All right, so we know that we need to divide the country. What's holding us up? What are we afraid of? The answer is that informed people know that a revolution, a reformation, or reorganization all develop a momentum of their own. Once the revolution-bug bites, the virus infects the thinking of normally reasonable people. The German Reformation initiated by Martin Luther, for instance, led as often to visions of hell as it did to visions of heaven.
It ignited the Bundschuh Rebellion—brutally supressed with the encouragement of Luther himself. Thomas Müntzer, a Lutheran pastor himself, started his own rebellion, in conjunction with the men of the Bundschuh. Many of the participants in the defeated movements, who survived the conflicts, went on to create yet another movement, which has endured better than the others—the Anabaptists, the forebears of the Amish and the Mennonites.
Today, the spiritual descendants of Martin Luther pursue their religion in no less than five Lutheran denominations: The Evangelical Lutheran Church of America (ELCA), Lutheran Wisconsin-Synod, the Lutheran Missouri-Synod, as well as the Apostolic Lutheran (mostly for descendants of Finnish and Norwegian immigrants), and many other minor entities.
The Reformation also led to many split-ups in America's other Protestant denominations—Baptist, Presbyterian, Methodist, and Pentacostal. Their religious vitality, restlessness, or priggish doctrines fuel a chronic divisiveness that causes incredulous laughter anong non-believers—at the quixotic, "Army of One" mentality.
If the Republicans split from the Democrats, wouldn't Ultra-Republicans, Trumpists, or some other zany splinter-group want to go it alone? "Why water down the Gospel?" they might ask. Don't you want to join the Chosen People—to live among the Elect?

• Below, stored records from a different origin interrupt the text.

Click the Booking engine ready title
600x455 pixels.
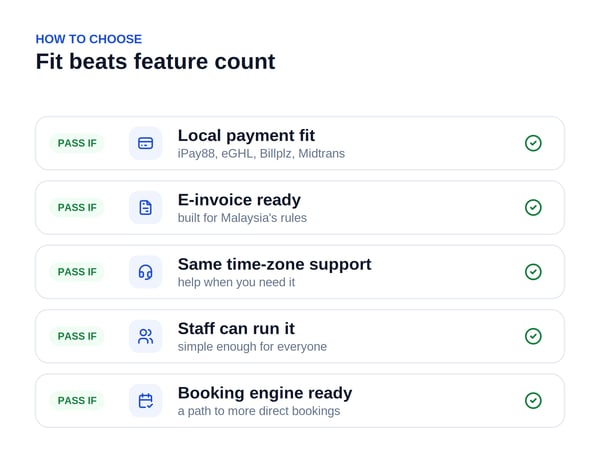(265, 393)
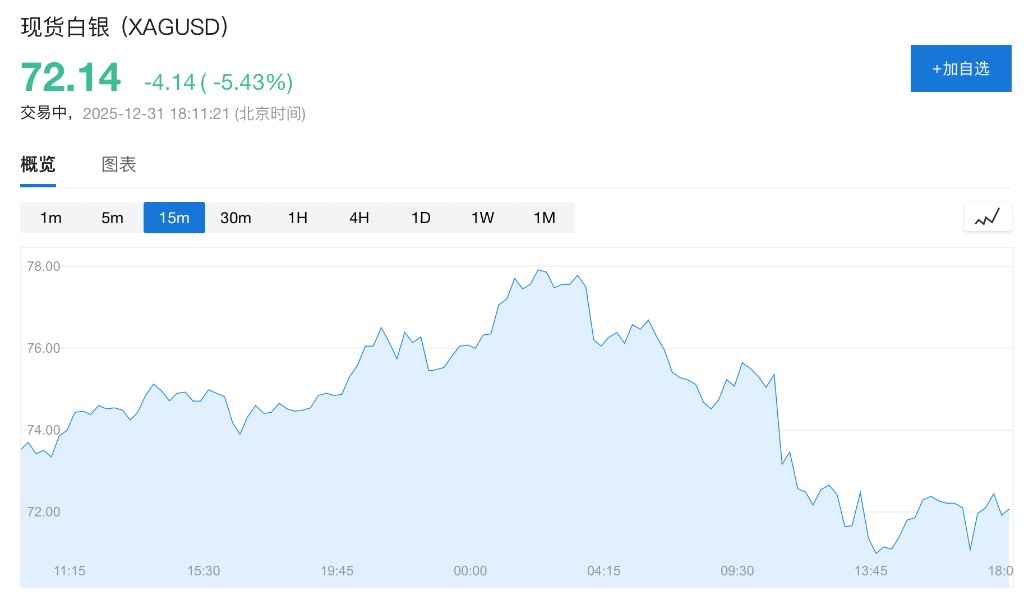
Task: Set chart to 30m interval
Action: click(x=236, y=218)
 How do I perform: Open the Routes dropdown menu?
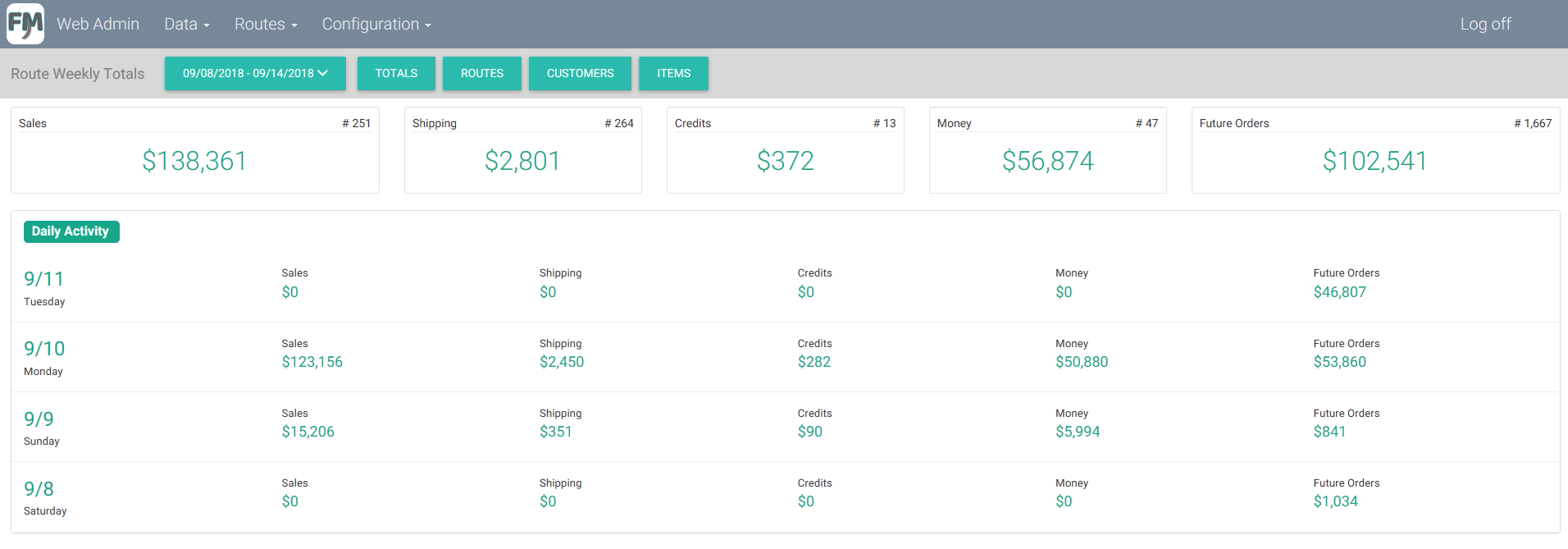click(x=265, y=24)
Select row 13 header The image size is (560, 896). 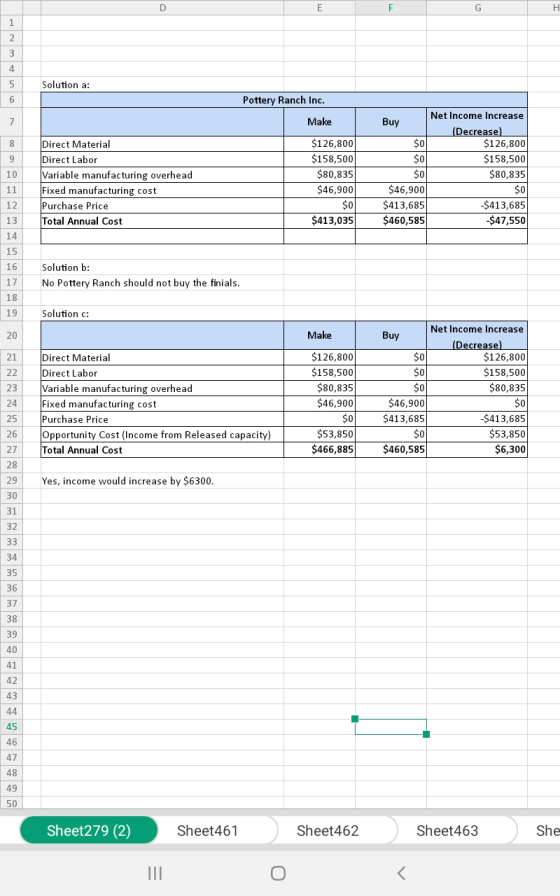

The Winchester Star article can complain about Republicans willingness to "go to war" to achieve independence, but the truth is more complex. Republicans realize that Democrats will not willingly let the Republicans go. They can expect plenty of push-back.
The Star refers to a Washington Post article that talks about the threat of Republican violence—an allegation that I do not see backed up by statistics. The article cites numerous mass-shootings in the U.S., but does not say directly that rebellious Republicans committed them.
The liberal blogger Occupy Spokane shamelessly borrows a Norman Rockwell painting to make a case against the National Rifle Association. I see such borrowings frequently on Facebook. Too bad that the deceased Rockwell cannot prevent this. Too bad also that the creator of the Peanuts cartoon Charles Schultz can no longer protect his work either. The author of Fahrenheit 451, Ray Bradbury, made no secret of his anger at Michael Moore for borrowing the title of Bradbury's masterpiece for his own film Fahrenheit 9-11.
At least, informed people express their views of this issue, but their public pronouncements do not show much of the steel that backs up their points-of-view. We need for the opinionaters to let their steel show, in order to convince average Americans of their determination and the high-stakes of the issue.